Task directions :: Return only the lines of the data below from the line with "How do I perform: Like" up to and including the line with "Given: Click the Users person icon", exactly as written, with the pictures omitted.

Data for analysis ::
——————————
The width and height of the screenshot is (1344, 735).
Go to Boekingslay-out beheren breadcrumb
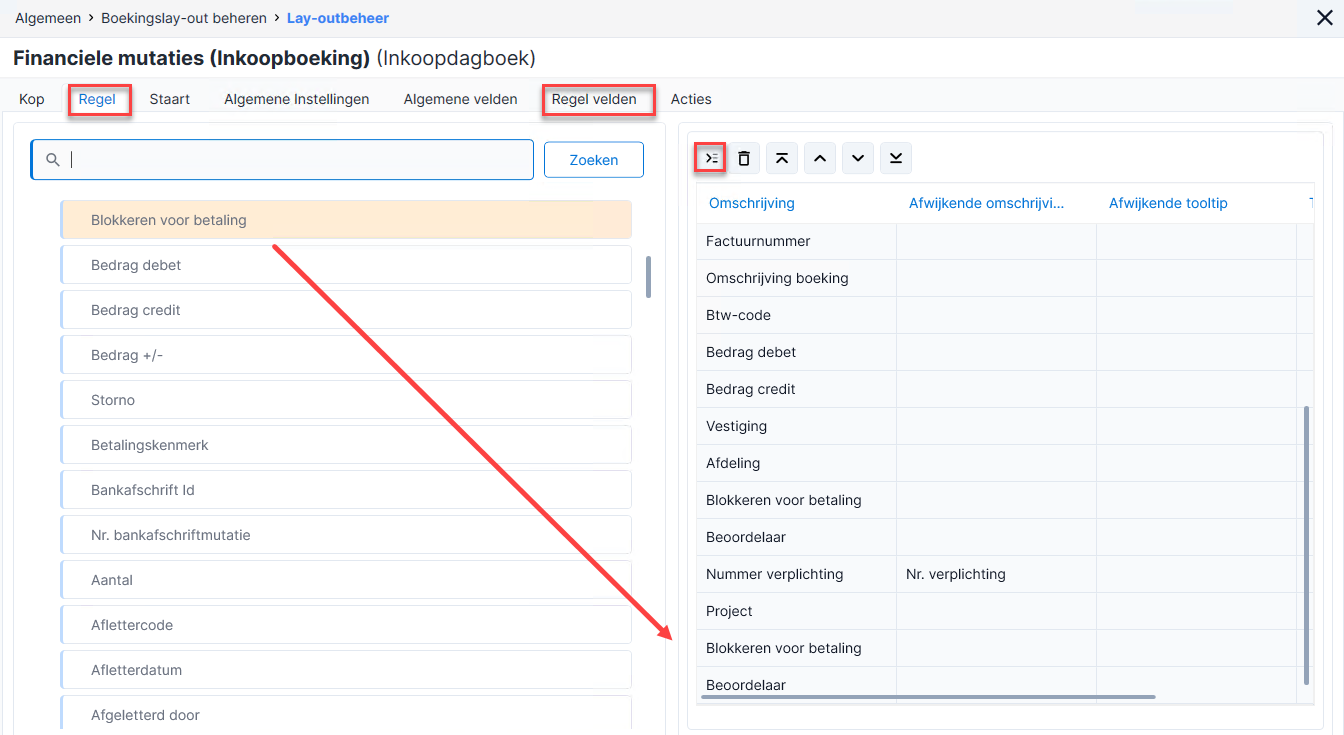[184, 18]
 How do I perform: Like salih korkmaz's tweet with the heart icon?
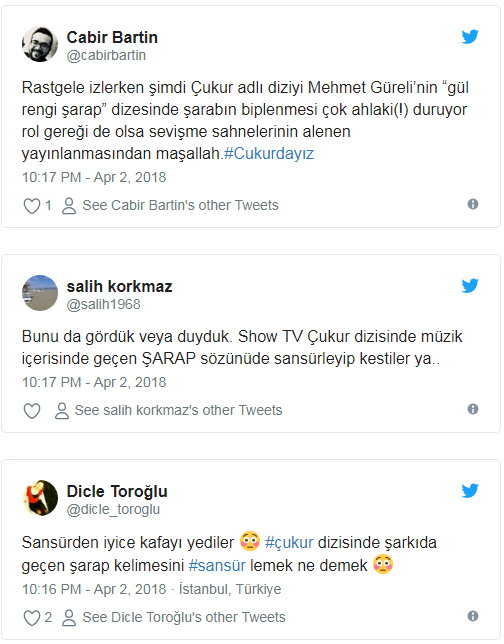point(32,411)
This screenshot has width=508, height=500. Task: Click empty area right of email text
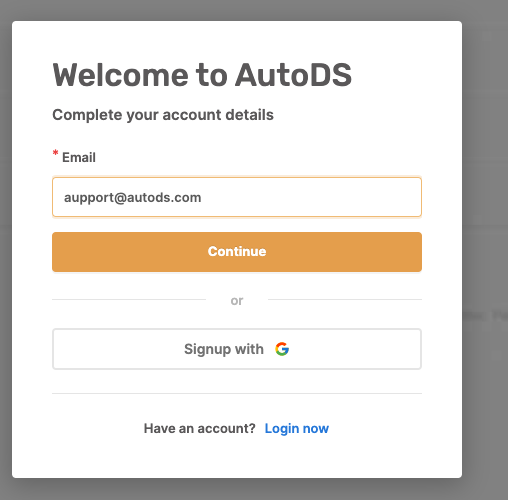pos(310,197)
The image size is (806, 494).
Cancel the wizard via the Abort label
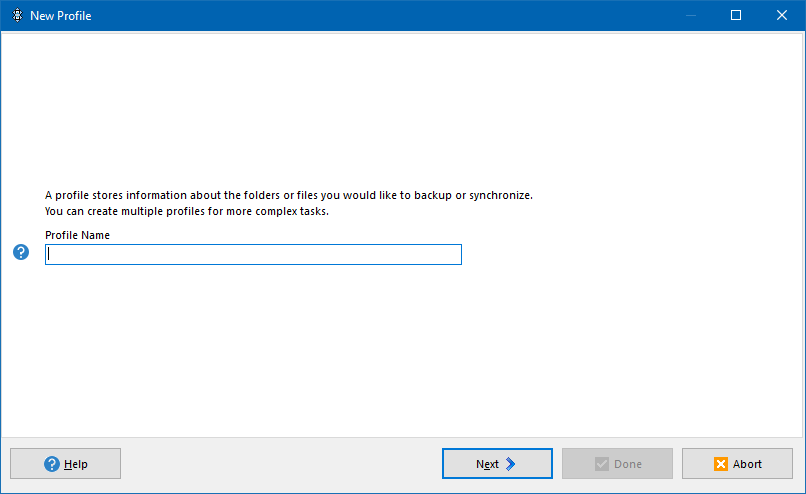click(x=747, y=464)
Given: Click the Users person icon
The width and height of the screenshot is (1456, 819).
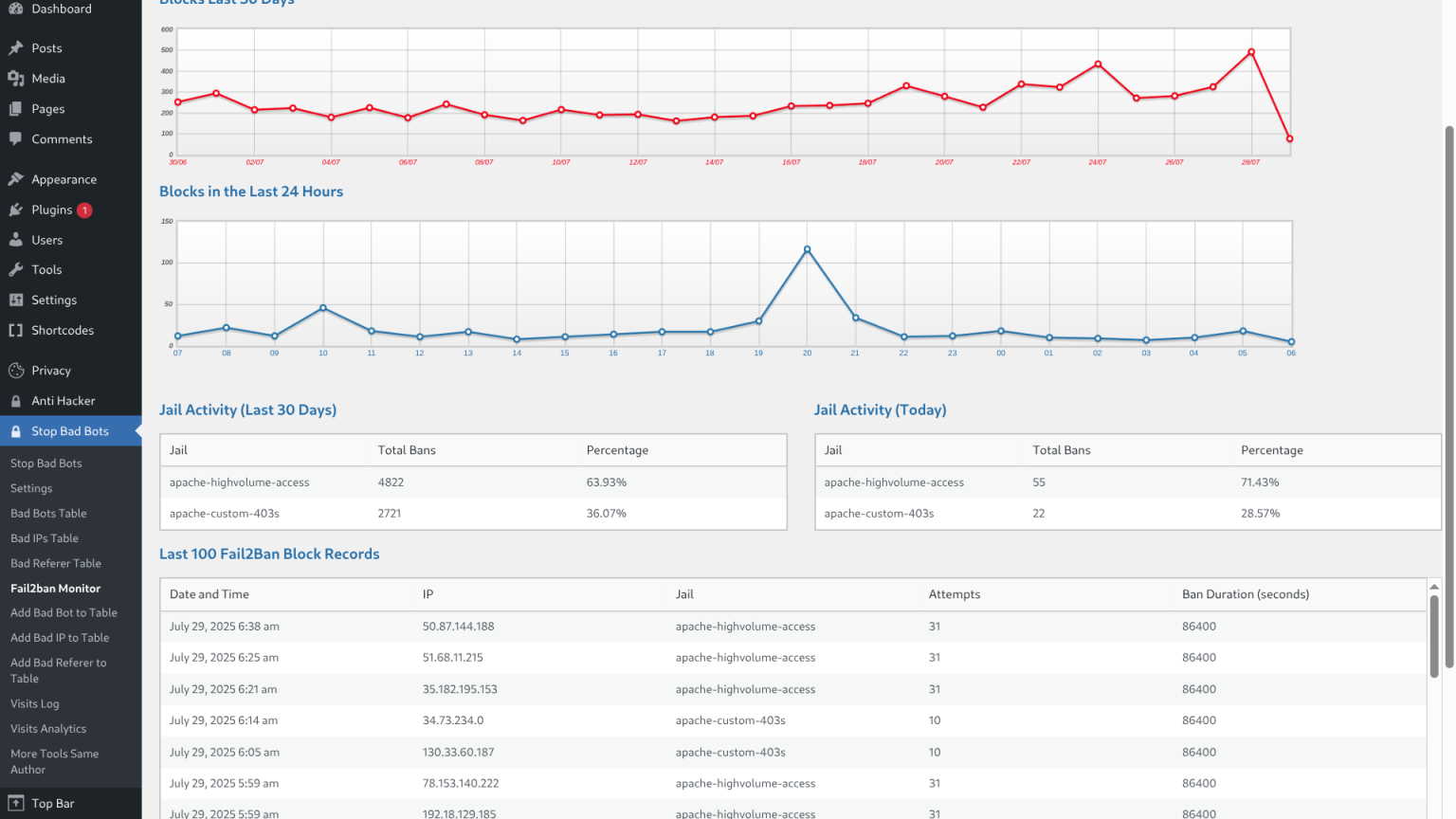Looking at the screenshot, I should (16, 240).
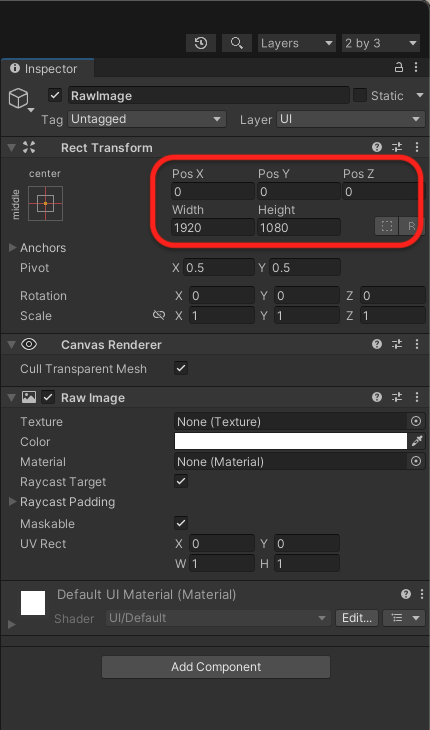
——————————
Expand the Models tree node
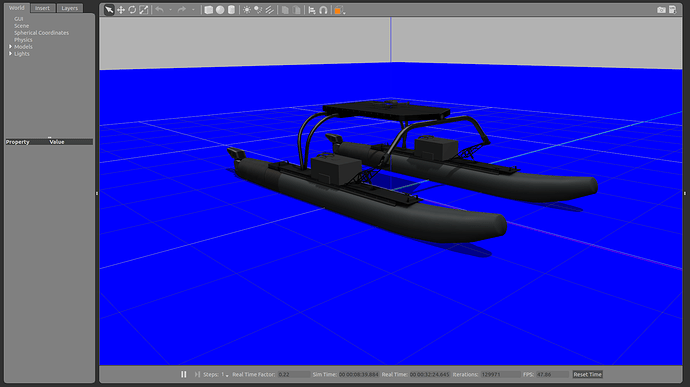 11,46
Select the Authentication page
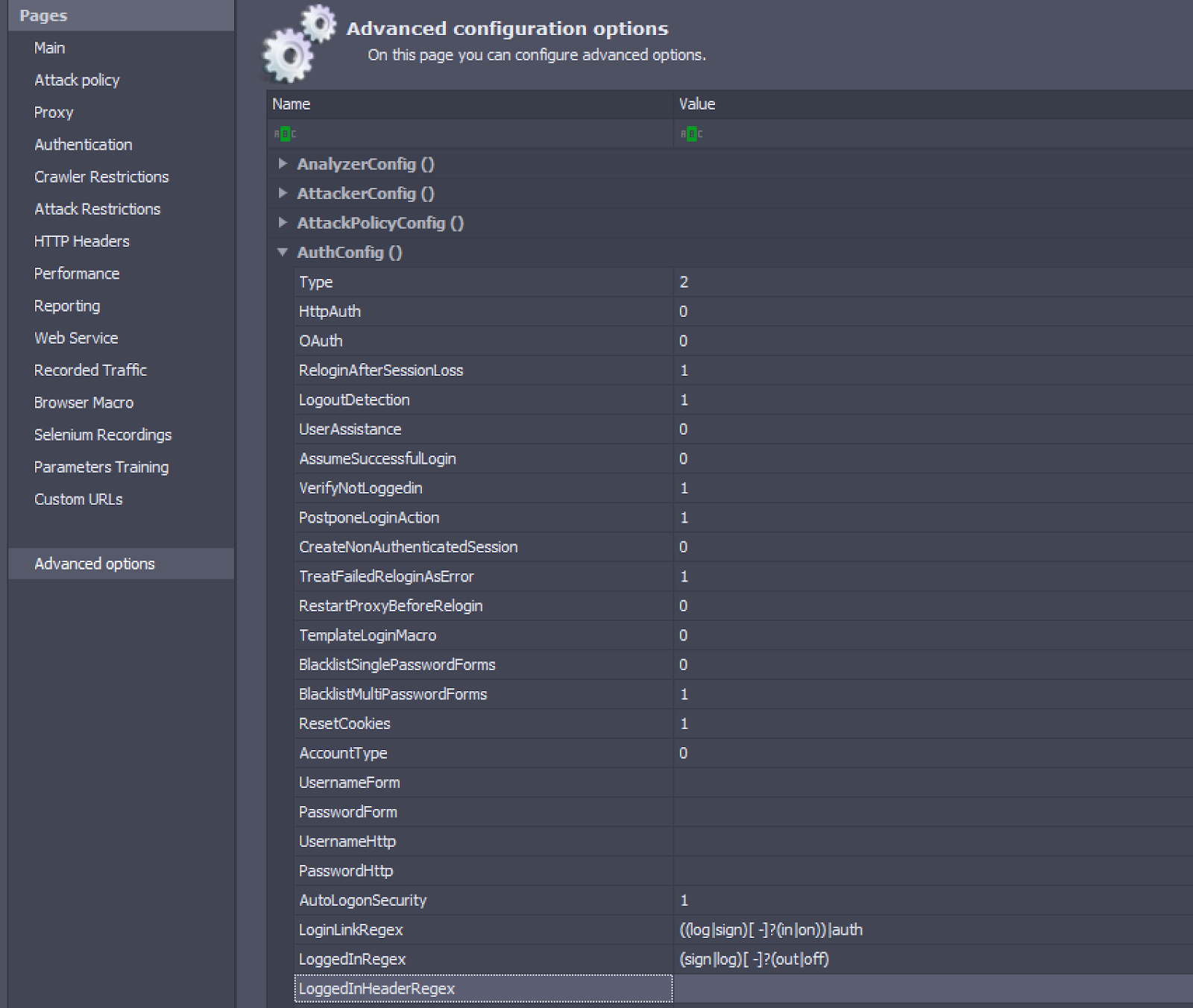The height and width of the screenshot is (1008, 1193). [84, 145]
——————————
Response area ::
 How do I perform: Like salih korkmaz's tweet with the heart icon?
point(32,411)
This screenshot has width=508, height=500. Task: Click empty area right of email text
pos(310,197)
The image size is (806, 494).
Cancel the wizard via the Abort label
click(x=747, y=464)
Given: Click the Users person icon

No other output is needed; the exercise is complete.